── Data under study ──
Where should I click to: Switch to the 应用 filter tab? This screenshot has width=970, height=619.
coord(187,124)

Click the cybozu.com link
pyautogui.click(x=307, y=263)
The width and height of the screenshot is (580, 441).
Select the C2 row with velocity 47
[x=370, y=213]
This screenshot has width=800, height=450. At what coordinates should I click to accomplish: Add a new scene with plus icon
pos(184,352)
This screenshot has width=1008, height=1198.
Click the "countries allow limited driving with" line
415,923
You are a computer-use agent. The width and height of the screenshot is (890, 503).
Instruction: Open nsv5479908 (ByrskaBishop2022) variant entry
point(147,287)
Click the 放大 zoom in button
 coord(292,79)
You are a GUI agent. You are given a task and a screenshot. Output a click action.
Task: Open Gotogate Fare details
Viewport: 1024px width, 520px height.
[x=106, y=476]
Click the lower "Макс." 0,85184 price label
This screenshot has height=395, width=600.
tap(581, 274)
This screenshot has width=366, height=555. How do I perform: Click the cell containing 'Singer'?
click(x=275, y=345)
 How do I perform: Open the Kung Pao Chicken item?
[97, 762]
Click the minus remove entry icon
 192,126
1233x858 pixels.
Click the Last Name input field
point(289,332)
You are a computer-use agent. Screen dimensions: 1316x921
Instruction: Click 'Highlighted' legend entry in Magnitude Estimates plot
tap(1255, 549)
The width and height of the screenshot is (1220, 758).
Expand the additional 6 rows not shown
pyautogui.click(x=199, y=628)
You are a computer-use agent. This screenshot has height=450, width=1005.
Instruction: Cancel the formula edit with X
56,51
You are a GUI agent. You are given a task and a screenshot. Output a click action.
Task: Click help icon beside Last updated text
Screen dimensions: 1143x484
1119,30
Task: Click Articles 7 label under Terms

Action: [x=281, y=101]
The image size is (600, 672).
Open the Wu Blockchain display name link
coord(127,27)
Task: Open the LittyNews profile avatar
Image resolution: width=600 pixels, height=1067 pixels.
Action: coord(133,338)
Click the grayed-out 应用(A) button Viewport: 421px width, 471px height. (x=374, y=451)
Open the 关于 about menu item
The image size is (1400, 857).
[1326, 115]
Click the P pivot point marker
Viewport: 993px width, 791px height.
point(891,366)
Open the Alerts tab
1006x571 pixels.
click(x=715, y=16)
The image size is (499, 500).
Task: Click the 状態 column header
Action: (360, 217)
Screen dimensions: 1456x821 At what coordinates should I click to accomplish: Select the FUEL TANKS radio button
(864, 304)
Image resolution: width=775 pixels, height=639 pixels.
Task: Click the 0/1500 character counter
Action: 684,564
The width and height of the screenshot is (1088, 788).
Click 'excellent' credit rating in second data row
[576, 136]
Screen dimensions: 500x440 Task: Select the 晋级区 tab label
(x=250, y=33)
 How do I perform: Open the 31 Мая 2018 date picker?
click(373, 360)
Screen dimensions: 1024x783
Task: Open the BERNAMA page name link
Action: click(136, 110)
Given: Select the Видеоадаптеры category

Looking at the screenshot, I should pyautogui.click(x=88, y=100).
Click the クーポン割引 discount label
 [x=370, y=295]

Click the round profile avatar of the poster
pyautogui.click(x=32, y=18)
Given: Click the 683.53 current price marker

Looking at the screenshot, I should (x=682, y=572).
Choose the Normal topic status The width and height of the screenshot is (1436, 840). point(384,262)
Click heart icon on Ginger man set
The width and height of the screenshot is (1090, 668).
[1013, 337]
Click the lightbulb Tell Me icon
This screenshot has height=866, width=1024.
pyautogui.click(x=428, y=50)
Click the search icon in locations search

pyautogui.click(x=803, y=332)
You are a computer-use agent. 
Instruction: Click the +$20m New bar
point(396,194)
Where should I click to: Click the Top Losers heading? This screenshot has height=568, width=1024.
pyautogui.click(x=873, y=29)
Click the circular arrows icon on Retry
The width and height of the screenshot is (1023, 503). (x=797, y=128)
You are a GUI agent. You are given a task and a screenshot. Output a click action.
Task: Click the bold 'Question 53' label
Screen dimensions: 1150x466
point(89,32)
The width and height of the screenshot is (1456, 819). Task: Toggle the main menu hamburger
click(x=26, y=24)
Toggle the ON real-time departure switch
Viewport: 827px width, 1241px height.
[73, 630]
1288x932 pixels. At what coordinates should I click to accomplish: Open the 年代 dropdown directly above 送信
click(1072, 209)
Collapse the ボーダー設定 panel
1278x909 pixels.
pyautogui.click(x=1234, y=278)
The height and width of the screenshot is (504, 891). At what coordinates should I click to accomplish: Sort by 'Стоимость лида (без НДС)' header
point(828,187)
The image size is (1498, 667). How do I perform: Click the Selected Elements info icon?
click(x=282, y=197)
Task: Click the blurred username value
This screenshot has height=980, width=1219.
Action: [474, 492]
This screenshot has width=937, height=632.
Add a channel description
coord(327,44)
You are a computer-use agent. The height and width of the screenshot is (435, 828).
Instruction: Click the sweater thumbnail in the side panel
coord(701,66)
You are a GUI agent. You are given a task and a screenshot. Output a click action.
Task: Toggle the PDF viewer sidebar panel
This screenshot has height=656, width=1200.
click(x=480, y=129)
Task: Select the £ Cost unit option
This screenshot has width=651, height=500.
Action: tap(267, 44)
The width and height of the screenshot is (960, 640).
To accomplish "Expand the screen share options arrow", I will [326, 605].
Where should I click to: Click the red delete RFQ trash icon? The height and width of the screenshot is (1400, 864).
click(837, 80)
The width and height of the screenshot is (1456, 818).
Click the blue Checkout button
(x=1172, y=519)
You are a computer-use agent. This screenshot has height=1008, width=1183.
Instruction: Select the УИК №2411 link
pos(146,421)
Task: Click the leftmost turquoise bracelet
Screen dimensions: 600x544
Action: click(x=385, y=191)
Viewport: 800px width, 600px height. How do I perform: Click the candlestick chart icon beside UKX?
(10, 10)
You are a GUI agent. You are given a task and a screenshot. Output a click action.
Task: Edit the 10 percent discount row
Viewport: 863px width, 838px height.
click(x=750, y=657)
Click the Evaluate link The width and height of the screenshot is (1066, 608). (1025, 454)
───
• Work order: Copy all the records above exactly, missing none.

• Task output:
Where should I click to: Switch to the 应用 filter tab? This screenshot has width=970, height=619.
coord(187,124)

Click the cybozu.com link
pyautogui.click(x=307, y=263)
The width and height of the screenshot is (580, 441).
Select the C2 row with velocity 47
[x=370, y=213]
This screenshot has width=800, height=450. At what coordinates should I click to accomplish: Add a new scene with plus icon
pos(184,352)
This screenshot has width=1008, height=1198.
Click the "countries allow limited driving with" line
415,923
You are a computer-use agent. The width and height of the screenshot is (890, 503).
Instruction: Open nsv5479908 (ByrskaBishop2022) variant entry
point(147,287)
Click the 放大 zoom in button
 coord(292,79)
You are a GUI agent. You are given a task and a screenshot. Output a click action.
Task: Open Gotogate Fare details
Viewport: 1024px width, 520px height.
[x=106, y=476]
Click the lower "Макс." 0,85184 price label
This screenshot has height=395, width=600.
tap(581, 274)
This screenshot has width=366, height=555. How do I perform: Click the cell containing 'Singer'?
click(x=275, y=345)
 How do I perform: Open the Kung Pao Chicken item?
[97, 762]
Click the minus remove entry icon
 192,126
1233x858 pixels.
Click the Last Name input field
point(289,332)
You are a computer-use agent. Screen dimensions: 1316x921
Instruction: Click 'Highlighted' legend entry in Magnitude Estimates plot
tap(1255, 549)
The width and height of the screenshot is (1220, 758).
Expand the additional 6 rows not shown
pyautogui.click(x=199, y=628)
You are a computer-use agent. This screenshot has height=450, width=1005.
Instruction: Cancel the formula edit with X
56,51
You are a GUI agent. You are given a task and a screenshot. Output a click action.
Task: Click help icon beside Last updated text
Screen dimensions: 1143x484
1119,30
Task: Click Articles 7 label under Terms

Action: [x=281, y=101]
The image size is (600, 672).
Open the Wu Blockchain display name link
coord(127,27)
Task: Open the LittyNews profile avatar
Image resolution: width=600 pixels, height=1067 pixels.
Action: coord(133,338)
Click the grayed-out 应用(A) button Viewport: 421px width, 471px height. (x=374, y=451)
Open the 关于 about menu item
The image size is (1400, 857).
[1326, 115]
Click the P pivot point marker
Viewport: 993px width, 791px height.
point(891,366)
Open the Alerts tab
1006x571 pixels.
click(x=715, y=16)
The image size is (499, 500).
Task: Click the 状態 column header
Action: (360, 217)
Screen dimensions: 1456x821 At what coordinates should I click to accomplish: Select the FUEL TANKS radio button
(864, 304)
Image resolution: width=775 pixels, height=639 pixels.
Task: Click the 0/1500 character counter
Action: 684,564
The width and height of the screenshot is (1088, 788).
Click 'excellent' credit rating in second data row
[576, 136]
Screen dimensions: 500x440 Task: Select the 晋级区 tab label
(x=250, y=33)
 How do I perform: Open the 31 Мая 2018 date picker?
click(373, 360)
Screen dimensions: 1024x783
Task: Open the BERNAMA page name link
Action: click(136, 110)
Given: Select the Видеоадаптеры category

Looking at the screenshot, I should pyautogui.click(x=88, y=100).
Click the クーポン割引 discount label
 [x=370, y=295]

Click the round profile avatar of the poster
pyautogui.click(x=32, y=18)
Given: Click the 683.53 current price marker

Looking at the screenshot, I should (x=682, y=572).
Choose the Normal topic status The width and height of the screenshot is (1436, 840). point(384,262)
Click heart icon on Ginger man set
The width and height of the screenshot is (1090, 668).
[1013, 337]
Click the lightbulb Tell Me icon
This screenshot has height=866, width=1024.
pyautogui.click(x=428, y=50)
Click the search icon in locations search

pyautogui.click(x=803, y=332)
You are a computer-use agent. 
Instruction: Click the +$20m New bar
point(396,194)
Where should I click to: Click the Top Losers heading? This screenshot has height=568, width=1024.
pyautogui.click(x=873, y=29)
Click the circular arrows icon on Retry
The width and height of the screenshot is (1023, 503). (x=797, y=128)
You are a GUI agent. You are given a task and a screenshot. Output a click action.
Task: Click the bold 'Question 53' label
Screen dimensions: 1150x466
point(89,32)
The width and height of the screenshot is (1456, 819). Task: Toggle the main menu hamburger
click(x=26, y=24)
Toggle the ON real-time departure switch
Viewport: 827px width, 1241px height.
[73, 630]
1288x932 pixels. At what coordinates should I click to accomplish: Open the 年代 dropdown directly above 送信
click(1072, 209)
Collapse the ボーダー設定 panel
1278x909 pixels.
pyautogui.click(x=1234, y=278)
The height and width of the screenshot is (504, 891). At what coordinates should I click to accomplish: Sort by 'Стоимость лида (без НДС)' header
point(828,187)
The image size is (1498, 667). How do I perform: Click the Selected Elements info icon?
click(x=282, y=197)
Task: Click the blurred username value
This screenshot has height=980, width=1219.
Action: [474, 492]
This screenshot has width=937, height=632.
Add a channel description
coord(327,44)
You are a computer-use agent. The height and width of the screenshot is (435, 828).
Instruction: Click the sweater thumbnail in the side panel
coord(701,66)
You are a GUI agent. You are given a task and a screenshot. Output a click action.
Task: Toggle the PDF viewer sidebar panel
This screenshot has height=656, width=1200.
click(x=480, y=129)
Task: Select the £ Cost unit option
This screenshot has width=651, height=500.
Action: tap(267, 44)
The width and height of the screenshot is (960, 640).
To accomplish "Expand the screen share options arrow", I will [326, 605].
Where should I click to: Click the red delete RFQ trash icon? The height and width of the screenshot is (1400, 864).
click(837, 80)
The width and height of the screenshot is (1456, 818).
Click the blue Checkout button
(x=1172, y=519)
You are a computer-use agent. This screenshot has height=1008, width=1183.
Instruction: Select the УИК №2411 link
pos(146,421)
Task: Click the leftmost turquoise bracelet
Screen dimensions: 600x544
Action: click(x=385, y=191)
Viewport: 800px width, 600px height. How do I perform: Click the candlestick chart icon beside UKX?
(10, 10)
You are a GUI agent. You are given a task and a screenshot. Output a click action.
Task: Edit the 10 percent discount row
Viewport: 863px width, 838px height.
click(x=750, y=657)
Click the Evaluate link The width and height of the screenshot is (1066, 608). (1025, 454)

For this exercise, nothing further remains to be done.